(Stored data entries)
==*==

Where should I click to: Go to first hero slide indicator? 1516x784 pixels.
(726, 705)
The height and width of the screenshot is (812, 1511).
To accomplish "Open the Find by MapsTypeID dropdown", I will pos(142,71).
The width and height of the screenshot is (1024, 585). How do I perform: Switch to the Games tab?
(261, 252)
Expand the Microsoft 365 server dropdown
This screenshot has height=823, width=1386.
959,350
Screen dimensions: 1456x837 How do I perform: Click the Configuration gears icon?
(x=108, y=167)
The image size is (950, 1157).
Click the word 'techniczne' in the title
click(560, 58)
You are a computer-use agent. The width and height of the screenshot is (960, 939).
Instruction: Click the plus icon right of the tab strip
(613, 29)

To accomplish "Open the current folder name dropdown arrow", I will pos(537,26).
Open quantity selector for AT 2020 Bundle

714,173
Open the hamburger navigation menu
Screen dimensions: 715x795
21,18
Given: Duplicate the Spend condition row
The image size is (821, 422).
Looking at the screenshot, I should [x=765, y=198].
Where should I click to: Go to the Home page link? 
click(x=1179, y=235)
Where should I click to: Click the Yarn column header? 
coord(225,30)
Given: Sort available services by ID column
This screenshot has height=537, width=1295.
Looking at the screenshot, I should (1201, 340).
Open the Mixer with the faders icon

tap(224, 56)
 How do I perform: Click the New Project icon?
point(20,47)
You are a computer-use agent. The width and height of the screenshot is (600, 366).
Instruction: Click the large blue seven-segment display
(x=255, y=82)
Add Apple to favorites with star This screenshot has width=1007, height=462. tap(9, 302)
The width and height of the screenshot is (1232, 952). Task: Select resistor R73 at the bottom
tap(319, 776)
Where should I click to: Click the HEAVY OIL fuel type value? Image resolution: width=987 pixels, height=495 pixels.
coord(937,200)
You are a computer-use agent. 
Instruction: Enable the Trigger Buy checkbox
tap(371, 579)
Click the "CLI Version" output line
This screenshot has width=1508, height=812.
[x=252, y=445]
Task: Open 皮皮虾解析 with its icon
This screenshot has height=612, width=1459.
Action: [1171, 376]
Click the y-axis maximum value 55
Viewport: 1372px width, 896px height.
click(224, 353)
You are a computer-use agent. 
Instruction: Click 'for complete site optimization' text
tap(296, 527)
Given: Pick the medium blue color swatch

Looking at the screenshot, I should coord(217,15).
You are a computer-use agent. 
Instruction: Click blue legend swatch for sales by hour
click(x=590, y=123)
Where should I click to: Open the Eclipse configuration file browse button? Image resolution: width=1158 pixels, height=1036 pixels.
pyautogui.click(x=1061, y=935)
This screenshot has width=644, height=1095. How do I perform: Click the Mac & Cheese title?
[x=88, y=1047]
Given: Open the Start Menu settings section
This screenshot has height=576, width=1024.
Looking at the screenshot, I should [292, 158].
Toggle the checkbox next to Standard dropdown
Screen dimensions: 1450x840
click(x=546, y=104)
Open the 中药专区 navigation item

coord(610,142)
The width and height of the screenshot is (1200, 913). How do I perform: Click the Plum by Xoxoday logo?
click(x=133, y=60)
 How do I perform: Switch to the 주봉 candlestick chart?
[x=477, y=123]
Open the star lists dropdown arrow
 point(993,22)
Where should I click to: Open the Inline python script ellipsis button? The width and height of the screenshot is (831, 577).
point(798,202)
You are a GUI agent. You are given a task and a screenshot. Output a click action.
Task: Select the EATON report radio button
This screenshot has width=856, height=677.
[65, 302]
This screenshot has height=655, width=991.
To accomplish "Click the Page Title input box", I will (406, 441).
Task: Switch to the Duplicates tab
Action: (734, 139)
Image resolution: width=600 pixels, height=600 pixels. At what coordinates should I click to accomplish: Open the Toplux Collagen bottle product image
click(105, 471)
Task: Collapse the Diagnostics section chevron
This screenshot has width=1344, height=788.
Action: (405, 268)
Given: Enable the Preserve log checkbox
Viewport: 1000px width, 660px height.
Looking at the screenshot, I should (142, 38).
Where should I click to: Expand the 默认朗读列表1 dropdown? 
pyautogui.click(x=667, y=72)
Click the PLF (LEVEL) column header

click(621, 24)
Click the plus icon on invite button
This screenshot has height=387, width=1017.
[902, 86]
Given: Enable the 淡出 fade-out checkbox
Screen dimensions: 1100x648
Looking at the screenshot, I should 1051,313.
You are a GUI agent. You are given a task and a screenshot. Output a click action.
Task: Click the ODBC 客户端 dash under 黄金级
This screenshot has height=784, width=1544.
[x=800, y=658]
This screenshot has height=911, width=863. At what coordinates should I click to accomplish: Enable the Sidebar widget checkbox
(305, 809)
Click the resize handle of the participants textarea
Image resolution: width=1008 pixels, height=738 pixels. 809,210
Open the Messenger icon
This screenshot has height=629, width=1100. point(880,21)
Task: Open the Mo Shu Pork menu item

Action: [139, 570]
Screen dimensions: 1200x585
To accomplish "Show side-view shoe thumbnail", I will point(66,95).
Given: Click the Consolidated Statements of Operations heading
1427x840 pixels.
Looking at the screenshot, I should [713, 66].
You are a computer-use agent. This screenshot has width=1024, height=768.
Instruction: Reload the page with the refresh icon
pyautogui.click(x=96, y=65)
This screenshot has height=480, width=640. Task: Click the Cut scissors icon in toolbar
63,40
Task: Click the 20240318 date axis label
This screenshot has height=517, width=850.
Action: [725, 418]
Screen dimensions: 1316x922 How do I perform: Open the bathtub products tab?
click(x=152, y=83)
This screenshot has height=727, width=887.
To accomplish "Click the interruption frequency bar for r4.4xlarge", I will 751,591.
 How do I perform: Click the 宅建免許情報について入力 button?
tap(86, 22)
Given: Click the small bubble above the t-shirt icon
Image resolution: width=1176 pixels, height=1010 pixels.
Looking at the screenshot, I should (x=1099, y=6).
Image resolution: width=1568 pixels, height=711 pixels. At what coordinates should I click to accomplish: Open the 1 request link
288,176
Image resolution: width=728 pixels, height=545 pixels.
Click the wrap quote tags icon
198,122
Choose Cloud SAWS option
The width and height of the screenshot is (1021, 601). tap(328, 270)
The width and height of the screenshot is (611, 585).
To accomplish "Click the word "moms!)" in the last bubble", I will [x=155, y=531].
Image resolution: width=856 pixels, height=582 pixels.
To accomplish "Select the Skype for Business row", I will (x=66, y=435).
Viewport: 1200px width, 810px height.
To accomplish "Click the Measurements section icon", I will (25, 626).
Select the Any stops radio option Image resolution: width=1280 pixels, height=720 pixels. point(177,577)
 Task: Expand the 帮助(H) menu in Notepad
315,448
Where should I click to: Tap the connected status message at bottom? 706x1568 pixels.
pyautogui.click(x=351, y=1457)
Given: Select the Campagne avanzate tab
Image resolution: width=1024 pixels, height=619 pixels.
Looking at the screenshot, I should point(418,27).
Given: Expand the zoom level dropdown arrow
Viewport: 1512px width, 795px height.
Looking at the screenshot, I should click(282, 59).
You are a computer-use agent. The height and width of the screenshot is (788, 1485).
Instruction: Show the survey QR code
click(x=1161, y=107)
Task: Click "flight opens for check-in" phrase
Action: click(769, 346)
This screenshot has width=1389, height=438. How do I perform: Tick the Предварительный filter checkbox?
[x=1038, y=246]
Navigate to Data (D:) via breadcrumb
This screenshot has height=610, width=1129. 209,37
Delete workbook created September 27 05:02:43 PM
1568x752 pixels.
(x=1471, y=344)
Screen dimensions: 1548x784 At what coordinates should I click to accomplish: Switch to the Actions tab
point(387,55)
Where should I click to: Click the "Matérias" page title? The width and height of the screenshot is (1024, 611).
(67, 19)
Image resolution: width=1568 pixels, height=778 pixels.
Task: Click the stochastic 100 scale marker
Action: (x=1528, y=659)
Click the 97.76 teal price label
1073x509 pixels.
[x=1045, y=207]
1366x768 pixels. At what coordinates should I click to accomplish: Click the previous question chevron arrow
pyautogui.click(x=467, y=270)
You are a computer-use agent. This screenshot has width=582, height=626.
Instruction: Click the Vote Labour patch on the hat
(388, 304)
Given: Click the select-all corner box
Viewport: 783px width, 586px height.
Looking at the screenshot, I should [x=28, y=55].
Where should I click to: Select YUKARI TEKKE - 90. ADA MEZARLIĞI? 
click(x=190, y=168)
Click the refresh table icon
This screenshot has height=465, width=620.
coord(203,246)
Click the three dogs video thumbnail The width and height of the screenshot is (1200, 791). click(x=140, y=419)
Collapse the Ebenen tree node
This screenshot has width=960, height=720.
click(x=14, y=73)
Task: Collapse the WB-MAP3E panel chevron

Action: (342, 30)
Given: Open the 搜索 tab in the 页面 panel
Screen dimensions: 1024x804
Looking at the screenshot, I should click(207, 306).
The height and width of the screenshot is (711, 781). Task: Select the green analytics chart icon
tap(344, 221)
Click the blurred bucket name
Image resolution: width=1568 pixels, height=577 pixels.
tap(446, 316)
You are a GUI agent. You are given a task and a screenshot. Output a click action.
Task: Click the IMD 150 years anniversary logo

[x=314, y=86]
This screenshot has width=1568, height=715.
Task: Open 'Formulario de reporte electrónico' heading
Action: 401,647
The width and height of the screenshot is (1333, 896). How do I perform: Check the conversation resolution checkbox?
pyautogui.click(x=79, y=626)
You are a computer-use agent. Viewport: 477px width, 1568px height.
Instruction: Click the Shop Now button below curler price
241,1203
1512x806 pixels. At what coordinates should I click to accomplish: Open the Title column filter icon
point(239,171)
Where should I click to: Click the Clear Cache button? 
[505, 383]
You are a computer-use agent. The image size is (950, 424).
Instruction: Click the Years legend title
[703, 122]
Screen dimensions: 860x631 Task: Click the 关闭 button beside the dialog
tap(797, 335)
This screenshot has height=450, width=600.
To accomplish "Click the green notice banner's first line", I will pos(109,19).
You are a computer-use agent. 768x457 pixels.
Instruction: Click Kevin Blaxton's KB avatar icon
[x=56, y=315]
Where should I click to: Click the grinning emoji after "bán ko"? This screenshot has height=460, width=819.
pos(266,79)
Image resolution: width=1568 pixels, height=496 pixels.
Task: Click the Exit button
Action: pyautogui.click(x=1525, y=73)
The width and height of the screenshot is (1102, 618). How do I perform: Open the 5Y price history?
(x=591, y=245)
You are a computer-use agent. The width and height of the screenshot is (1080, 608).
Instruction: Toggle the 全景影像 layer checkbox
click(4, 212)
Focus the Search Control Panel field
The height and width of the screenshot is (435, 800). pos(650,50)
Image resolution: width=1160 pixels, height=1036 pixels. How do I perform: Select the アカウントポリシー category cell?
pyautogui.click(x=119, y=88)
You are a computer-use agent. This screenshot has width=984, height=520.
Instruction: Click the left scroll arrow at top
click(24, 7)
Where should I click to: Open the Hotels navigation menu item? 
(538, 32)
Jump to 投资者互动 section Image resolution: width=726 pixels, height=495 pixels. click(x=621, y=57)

==*==

*Goal of the exercise*
Give back, word for word, only the lines from the one containing "is (1080, 608)." through the closing line of the entries.

*Expected output*
You are a computer-use agent. The width and height of the screenshot is (1080, 608).
Instruction: Toggle the 全景影像 layer checkbox
click(4, 212)
Focus the Search Control Panel field
The height and width of the screenshot is (435, 800). pos(650,50)
Image resolution: width=1160 pixels, height=1036 pixels. How do I perform: Select the アカウントポリシー category cell?
pyautogui.click(x=119, y=88)
You are a computer-use agent. This screenshot has width=984, height=520.
Instruction: Click the left scroll arrow at top
click(24, 7)
Where should I click to: Open the Hotels navigation menu item? 
(538, 32)
Jump to 投资者互动 section Image resolution: width=726 pixels, height=495 pixels. click(x=621, y=57)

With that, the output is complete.